CODECA convoca movilizaciones y reactiva temor por bloqueos el 22 de abril

El anuncio de nuevas protestas vuelve a colocar al país en alerta. El Comité de Desarrollo Campesino (CODECA) confirmó movilizaciones para el miércoles 22 de abril, una convocatoria que, aunque no menciona explícitamente cierres de carreteras, revive la preocupación por posibles bloqueos en puntos estratégicos del país.

La jornada no será aislada. La organización indicó que actuará en coordinación con otros grupos como el Frente Nacional de Lucha y el Comité Campesino del Altiplano, además de colectivos estudiantiles, con movilizaciones previstas desde distintos accesos hacia la capital, lo que amplifica el impacto potencial en la movilidad.

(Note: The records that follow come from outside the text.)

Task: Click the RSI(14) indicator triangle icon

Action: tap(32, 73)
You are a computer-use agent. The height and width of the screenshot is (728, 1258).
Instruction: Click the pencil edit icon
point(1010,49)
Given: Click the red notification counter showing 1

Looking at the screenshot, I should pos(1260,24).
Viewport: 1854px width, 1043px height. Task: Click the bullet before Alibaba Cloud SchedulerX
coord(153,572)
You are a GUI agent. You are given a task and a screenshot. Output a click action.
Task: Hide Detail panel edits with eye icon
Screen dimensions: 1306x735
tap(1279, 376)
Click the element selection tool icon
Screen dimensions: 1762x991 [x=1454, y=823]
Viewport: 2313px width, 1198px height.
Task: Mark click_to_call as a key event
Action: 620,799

El elemento que genera mayor tensión no está en el anuncio, sino en el antecedente. Aunque el pronunciamiento evita hablar de bloqueos, las movilizaciones de CODECA han derivado en repetidas ocasiones en cierres totales de carreteras, afectando rutas clave y paralizando actividades económicas en jornadas anteriores.

El impacto de estas acciones ha sido amplio. Trabajadores, transportistas, comerciantes y estudiantes suelen ser los principales afectados, con interrupciones en la cadena de suministros, retrasos logísticos y pérdidas económicas que golpean especialmente a pequeños negocios.

Detrás de la convocatoria hay un pliego de demandas amplio. CODECA plantea críticas al sistema político, al costo de la energía eléctrica, la inflación y decisiones institucionales, en un discurso que mezcla reivindicaciones sociales con exigencias estructurales al Estado.

Autoridades de tránsito ya advierten complicaciones en la movilidad desde primeras horas del día, anticipando un escenario similar al de jornadas anteriores donde la circulación se ve severamente limitada.

En el fondo, la convocatoria vuelve a evidenciar una tensión persistente. El derecho a la manifestación se enfrenta nuevamente con el impacto directo sobre la vida cotidiana de la población, en un país donde estas protestas suelen trasladar el costo del conflicto político a la ciudadanía.

Más que una jornada de protesta, el 22 de abril se perfila como una prueba recurrente del equilibrio entre presión social y orden público, en un escenario donde la experiencia reciente pesa más que las declaraciones formales.